We touched on this question in our December 2008 issue, in a package of stories about how digital technology was changing how -- and where, and when -- meetings were organized: "Digital and online media are changing the way people relate to information, to the point that what they learn is affected, and in some cases determined, by how they learn it." Gene Weingarten, a Washington Post Magazine writer, explored some of these notions in much broader fashion a few years ago in a Pulitzer Prize-winning article about a stunt he conducted in a Metro station in Washington, D.C. Weingarten had Joshua Bell, a world-famous violinist, dress as a street musician and play during a typical morning rush hour, to see if people would stop and listen. Short answer: They did not. From that simple experiment, Weingarten launched an exploration of beauty, art, and context:
Mark Leithauser has held in his hands more great works of art than any king or pope or Medici ever did. A senior curator at the National Gallery, he oversees the framing of the paintings. Leithauser thinks he has some idea of what happened at that Metro station.
"Let's say I took one of our more abstract masterpieces, say an Ellsworth Kelly, and removed it from its frame, marched it down the 52 steps that people walk up to get to the National Gallery, past the giant columns, and brought it into a restaurant. It's a $5 million painting. And it's one of those restaurants where there are pieces of original art for sale, by some industrious kids from the Corcoran School, and I hang that Kelly on the wall with a price tag of $150. No one is going to notice it. An art curator might look up and say: 'Hey, that looks a little like an Ellsworth Kelly. Please pass the sale.'"

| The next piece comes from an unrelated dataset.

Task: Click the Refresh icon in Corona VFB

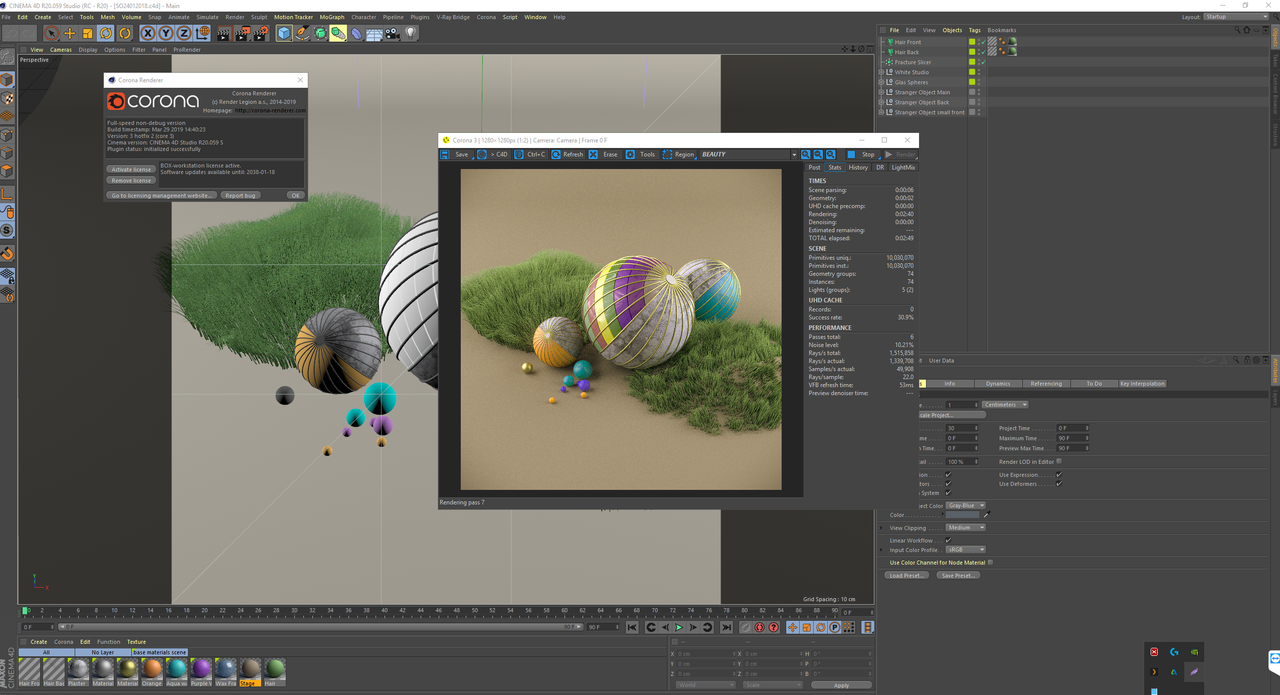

Leithauser's point is that we shouldn't be too ready to label the Metro passersby unsophisticated boobs. Context matters.Now think about your meetings. You're not just providing information for attendees. You're framing that information; you're delivering it at a certain time, in a certain place, in a certain manner. You're providing a context in which it will be appreciated to the maximum extent possible. So, to answer Barbara's question: No, I don't think that TEDTalks would be as popular without TED conferences, because they would be content without context; they would exist for their own sake, without the promise of relevance.